» **Pas het toe**
1) Vat de tekst over de Marechaussee samen in twee zinnen.
2) Kopieer uit de tekst over de Marechaussee alles vanaf "De Marechaussee had" tot en met "op de uitgiftedatum.".

De Marechaussee had de instructie deze documentlozen terug te wijzen naar de transitruimten waaruit ze waren verschenen en liet de Dienst Vreemdelingenzaken komen. Dat gold ook, als er wel identiteitsbescheiden waren, maar die waren vermoedelijk vervalst. Aan de vervalsingskenmerken kon men meteen zien dat deze centraal waren toegebracht: de minutieuze bijtekening met inktpotlood van het stempel over foto en documentbladzijde, de stelling van de visa, de voor de route significante stempelingen, de cijfervolgorde in het documentnummer en de herkomstadministratie, de kleurstelling van de kaften en de samenstelling van de papiersoorten met watermerken, de zegelingen en de handtekeningen op de uitgiftedatum.

» **Fragmenten uit gegevens**
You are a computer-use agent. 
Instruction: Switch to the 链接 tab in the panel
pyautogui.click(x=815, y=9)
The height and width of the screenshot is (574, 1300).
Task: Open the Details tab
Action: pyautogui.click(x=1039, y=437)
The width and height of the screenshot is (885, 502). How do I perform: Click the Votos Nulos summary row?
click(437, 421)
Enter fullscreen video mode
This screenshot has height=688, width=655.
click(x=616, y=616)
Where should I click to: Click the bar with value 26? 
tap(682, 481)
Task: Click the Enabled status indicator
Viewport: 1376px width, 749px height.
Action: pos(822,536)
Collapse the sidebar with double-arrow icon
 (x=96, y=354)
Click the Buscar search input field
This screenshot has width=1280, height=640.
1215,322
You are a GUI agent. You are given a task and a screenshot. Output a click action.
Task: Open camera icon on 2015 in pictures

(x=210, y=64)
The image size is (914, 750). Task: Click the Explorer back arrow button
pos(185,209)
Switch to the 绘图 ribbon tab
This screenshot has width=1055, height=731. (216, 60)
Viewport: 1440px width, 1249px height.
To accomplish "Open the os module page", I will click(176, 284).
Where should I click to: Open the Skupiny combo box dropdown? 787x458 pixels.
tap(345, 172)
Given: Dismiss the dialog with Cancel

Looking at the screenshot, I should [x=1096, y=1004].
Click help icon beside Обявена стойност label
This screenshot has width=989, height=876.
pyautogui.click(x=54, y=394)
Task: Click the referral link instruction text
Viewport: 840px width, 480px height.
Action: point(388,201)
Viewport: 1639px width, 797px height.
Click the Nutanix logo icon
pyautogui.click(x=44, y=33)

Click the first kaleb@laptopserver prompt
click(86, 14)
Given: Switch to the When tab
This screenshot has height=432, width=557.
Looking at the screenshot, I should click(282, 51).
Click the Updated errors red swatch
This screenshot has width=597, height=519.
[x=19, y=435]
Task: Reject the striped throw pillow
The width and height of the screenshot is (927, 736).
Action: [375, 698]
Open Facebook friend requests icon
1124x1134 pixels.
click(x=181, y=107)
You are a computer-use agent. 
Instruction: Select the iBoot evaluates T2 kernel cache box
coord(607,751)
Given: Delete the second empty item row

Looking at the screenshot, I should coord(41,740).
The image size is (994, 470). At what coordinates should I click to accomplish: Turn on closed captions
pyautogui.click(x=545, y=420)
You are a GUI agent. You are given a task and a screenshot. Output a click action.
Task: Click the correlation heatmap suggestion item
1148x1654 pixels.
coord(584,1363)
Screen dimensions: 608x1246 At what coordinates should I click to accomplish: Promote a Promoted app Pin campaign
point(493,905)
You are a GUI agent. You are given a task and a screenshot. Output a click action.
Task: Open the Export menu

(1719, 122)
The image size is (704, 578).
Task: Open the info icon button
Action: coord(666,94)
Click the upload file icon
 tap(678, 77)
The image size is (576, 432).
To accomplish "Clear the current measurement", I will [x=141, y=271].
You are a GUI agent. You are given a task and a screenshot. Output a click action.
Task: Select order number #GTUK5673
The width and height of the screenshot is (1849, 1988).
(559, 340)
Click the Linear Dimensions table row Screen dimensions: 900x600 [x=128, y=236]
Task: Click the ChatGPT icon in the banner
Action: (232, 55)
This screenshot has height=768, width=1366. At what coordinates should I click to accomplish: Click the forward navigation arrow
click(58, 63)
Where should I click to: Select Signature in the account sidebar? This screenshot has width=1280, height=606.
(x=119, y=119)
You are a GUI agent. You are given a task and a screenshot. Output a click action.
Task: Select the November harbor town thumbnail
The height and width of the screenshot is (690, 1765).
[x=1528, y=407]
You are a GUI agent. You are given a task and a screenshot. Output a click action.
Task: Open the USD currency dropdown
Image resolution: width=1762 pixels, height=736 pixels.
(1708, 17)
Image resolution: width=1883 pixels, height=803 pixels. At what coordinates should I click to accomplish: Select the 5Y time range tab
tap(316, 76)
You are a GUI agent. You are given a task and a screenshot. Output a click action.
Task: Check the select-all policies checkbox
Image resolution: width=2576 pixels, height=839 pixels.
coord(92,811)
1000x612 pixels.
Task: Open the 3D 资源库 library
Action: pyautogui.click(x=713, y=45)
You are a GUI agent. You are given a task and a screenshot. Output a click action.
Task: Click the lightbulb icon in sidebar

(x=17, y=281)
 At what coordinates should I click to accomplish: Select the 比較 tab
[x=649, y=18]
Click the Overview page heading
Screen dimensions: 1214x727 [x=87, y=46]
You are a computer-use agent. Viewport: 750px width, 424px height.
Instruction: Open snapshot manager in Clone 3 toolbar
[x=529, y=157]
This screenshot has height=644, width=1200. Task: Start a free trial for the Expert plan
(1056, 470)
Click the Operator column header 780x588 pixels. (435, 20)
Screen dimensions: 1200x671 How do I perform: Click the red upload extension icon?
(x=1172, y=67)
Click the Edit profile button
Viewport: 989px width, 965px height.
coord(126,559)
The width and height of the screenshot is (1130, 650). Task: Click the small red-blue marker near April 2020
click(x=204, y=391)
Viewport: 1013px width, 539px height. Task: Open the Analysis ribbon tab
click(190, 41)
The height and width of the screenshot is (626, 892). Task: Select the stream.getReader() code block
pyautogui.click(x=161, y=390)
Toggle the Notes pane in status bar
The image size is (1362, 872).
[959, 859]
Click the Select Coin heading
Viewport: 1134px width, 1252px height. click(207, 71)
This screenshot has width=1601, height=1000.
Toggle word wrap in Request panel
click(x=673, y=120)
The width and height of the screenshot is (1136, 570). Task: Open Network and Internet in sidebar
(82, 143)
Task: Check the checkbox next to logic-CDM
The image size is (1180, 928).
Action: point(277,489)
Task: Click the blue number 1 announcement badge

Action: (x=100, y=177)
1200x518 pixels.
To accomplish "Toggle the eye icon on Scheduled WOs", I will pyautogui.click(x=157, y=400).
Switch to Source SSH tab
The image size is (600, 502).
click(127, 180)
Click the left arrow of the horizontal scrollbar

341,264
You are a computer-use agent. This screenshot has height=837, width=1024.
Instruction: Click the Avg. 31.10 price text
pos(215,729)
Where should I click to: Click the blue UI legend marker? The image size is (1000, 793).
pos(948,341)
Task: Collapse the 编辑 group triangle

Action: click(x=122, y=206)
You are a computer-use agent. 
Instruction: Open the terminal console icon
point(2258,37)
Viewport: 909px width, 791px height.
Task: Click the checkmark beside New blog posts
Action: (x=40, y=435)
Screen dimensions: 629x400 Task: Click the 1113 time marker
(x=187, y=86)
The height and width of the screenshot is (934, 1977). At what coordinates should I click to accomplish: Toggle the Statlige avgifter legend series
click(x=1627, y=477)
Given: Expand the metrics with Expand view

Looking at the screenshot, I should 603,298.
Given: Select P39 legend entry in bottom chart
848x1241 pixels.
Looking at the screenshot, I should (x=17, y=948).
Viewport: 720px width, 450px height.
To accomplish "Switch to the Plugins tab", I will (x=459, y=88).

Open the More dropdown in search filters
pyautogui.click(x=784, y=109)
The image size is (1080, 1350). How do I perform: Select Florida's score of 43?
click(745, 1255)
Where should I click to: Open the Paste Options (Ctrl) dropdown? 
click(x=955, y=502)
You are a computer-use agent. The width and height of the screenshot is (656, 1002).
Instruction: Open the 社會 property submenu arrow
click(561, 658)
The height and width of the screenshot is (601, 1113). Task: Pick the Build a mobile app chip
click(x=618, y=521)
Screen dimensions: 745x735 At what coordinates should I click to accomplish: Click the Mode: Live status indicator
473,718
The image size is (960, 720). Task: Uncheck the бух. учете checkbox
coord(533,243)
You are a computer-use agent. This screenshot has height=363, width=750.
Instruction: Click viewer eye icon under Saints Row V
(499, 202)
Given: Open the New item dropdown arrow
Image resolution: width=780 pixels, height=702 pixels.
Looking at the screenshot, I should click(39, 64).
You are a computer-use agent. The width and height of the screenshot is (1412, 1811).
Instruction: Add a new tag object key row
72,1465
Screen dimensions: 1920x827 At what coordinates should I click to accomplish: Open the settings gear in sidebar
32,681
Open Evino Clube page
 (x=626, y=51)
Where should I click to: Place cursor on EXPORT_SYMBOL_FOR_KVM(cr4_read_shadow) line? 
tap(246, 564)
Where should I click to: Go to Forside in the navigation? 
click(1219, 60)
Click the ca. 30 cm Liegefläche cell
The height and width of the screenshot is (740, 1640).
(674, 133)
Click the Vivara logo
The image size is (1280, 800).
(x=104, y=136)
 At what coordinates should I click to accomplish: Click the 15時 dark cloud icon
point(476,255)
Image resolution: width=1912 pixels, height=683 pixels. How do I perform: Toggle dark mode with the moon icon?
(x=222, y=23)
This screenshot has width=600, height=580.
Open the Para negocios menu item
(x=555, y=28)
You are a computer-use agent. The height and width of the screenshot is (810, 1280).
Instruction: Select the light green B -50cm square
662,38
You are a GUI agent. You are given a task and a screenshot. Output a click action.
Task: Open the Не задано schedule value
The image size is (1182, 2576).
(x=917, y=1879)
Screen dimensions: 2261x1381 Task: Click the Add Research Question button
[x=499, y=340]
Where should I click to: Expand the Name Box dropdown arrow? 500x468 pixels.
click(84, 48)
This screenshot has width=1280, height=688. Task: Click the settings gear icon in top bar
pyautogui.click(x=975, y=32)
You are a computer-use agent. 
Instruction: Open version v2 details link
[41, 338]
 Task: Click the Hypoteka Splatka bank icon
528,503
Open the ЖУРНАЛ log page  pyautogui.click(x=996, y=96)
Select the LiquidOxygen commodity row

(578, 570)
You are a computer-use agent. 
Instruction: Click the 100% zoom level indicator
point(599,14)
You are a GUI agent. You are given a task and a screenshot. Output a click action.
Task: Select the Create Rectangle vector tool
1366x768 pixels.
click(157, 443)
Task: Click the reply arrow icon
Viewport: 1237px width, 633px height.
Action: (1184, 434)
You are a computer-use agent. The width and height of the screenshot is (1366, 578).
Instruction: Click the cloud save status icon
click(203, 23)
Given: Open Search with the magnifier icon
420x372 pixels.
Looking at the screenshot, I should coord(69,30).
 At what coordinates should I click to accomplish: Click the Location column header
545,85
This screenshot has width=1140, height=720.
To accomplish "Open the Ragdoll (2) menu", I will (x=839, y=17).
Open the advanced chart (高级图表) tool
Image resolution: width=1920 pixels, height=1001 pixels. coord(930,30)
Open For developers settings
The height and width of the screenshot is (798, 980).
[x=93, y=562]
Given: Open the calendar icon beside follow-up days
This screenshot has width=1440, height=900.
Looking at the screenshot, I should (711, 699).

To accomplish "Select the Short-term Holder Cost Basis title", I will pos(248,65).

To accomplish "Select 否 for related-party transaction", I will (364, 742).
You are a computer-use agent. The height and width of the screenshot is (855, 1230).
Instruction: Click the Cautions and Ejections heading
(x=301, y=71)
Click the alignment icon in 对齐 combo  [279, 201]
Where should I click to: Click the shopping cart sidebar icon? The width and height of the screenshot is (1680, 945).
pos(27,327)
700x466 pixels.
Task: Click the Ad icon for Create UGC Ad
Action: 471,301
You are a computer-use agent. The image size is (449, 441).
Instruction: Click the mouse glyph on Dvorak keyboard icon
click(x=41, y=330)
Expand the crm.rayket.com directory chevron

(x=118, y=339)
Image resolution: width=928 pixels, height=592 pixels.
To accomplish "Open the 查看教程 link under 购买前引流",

» **Uitgewerkte opdrachten**
1) De Marechaussee moest mensen zonder documenten, of met vermoedelijk vervalste documenten, terugsturen naar de transitruimten waaruit ze kwamen en liet de Dienst Vreemdelingenzaken komen. Aan kenmerken zoals de bijtekening van het stempel, de visa, het documentnummer, de kaften, het papier en de handtekeningen was direct te zien dat de vervalsingen centraal waren aangebracht.

2)
De Marechaussee had de instructie deze documentlozen terug te wijzen naar de transitruimten waaruit ze waren verschenen en liet de Dienst Vreemdelingenzaken komen. Dat gold ook, als er wel identiteitsbescheiden waren, maar die waren vermoedelijk vervalst. Aan de vervalsingskenmerken kon men meteen zien dat deze centraal waren toegebracht: de minutieuze bijtekening met inktpotlood van het stempel over foto en documentbladzijde, de stelling van de visa, de voor de route significante stempelingen, de cijfervolgorde in het documentnummer en de herkomstadministratie, de kleurstelling van de kaften en de samenstelling van de papiersoorten met watermerken, de zegelingen en de handtekeningen op de uitgiftedatum.